The human cost is staggering. In a separate Senate meeting last week, Senator Sherry Rehman noted that while earlier estimates put pollution-related deaths at around 128,000 annually, updated data suggests the true figure may be closer to 256,000 deaths every year. The economic damage is just as severe. Air pollution is estimated to cost Pakistan $22 billion annually – roughly 6.5 per cent of GDP – a burden the country can ill afford at a time of chronic fiscal stress. None of this should come as a surprise. Environmental experts have been warning about deteriorating air quality for years. What is disappointing is the persistent lack of urgency shown by both federal and provincial governments. Laws and regulations exist, but enforcement remains weak and often symbolic. The PAQI report identifies transport, industry and brick kilns as the main drivers of particulate pollution in Lahore. In Karachi, industry accounts for nearly half of PM2.5 emissions, while transport dominates in Islamabad and Rawalpindi. Peshawar, hemmed in by valley geography and heavy transit trade, suffers the highest per-capita exposure. Across urban Pakistan, poor pedestrian infrastructure and the absence of reliable public transport have fuelled an unchecked rise in private vehicles.
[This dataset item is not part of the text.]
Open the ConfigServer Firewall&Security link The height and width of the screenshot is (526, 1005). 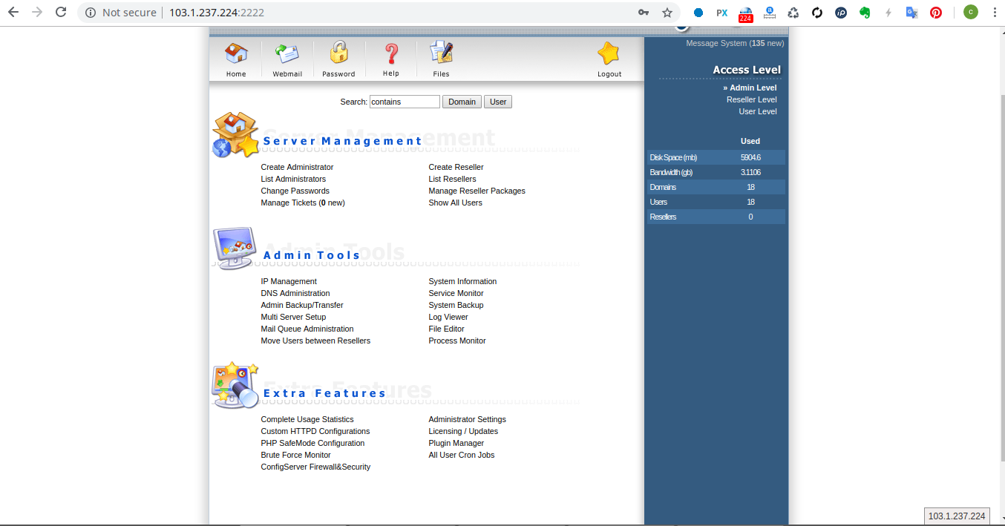click(x=315, y=467)

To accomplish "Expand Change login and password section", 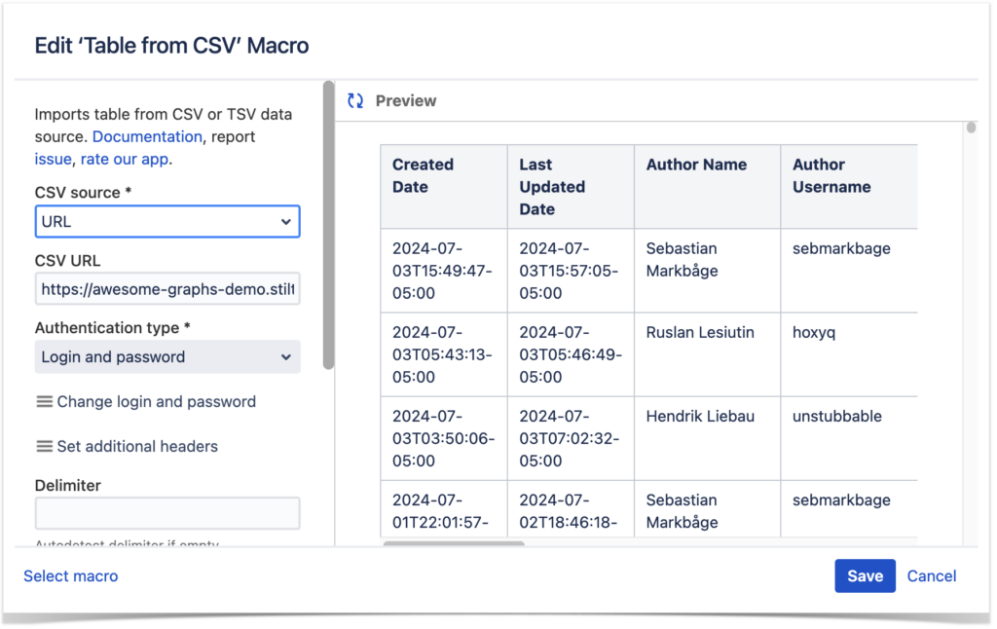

Against this backdrop, the Punjab government’s swift dismissal of the report’s findings is unhelpful. Ignoring scientific evidence will not make the problem disappear. If anything, it delays solutions and deepens public mistrust. Instead of shooting the messenger, governments should engage independent researchers, strengthen monitoring systems and act on what the data clearly shows. If Pakistan’s cities are to remain livable, rhetoric must give way to action. Existing environmental laws must be enforced, cleaner transport and industrial practices incentivised and urban planning rethought with public health at its core. Expanding air quality monitoring through public-private partnerships is an urgent priority and has been advised by almost everyone who is serious about tackling this issue. Pakistan cannot continue to absorb the human and economic losses caused by polluted air. We can’t start thinking of clean air as a luxury.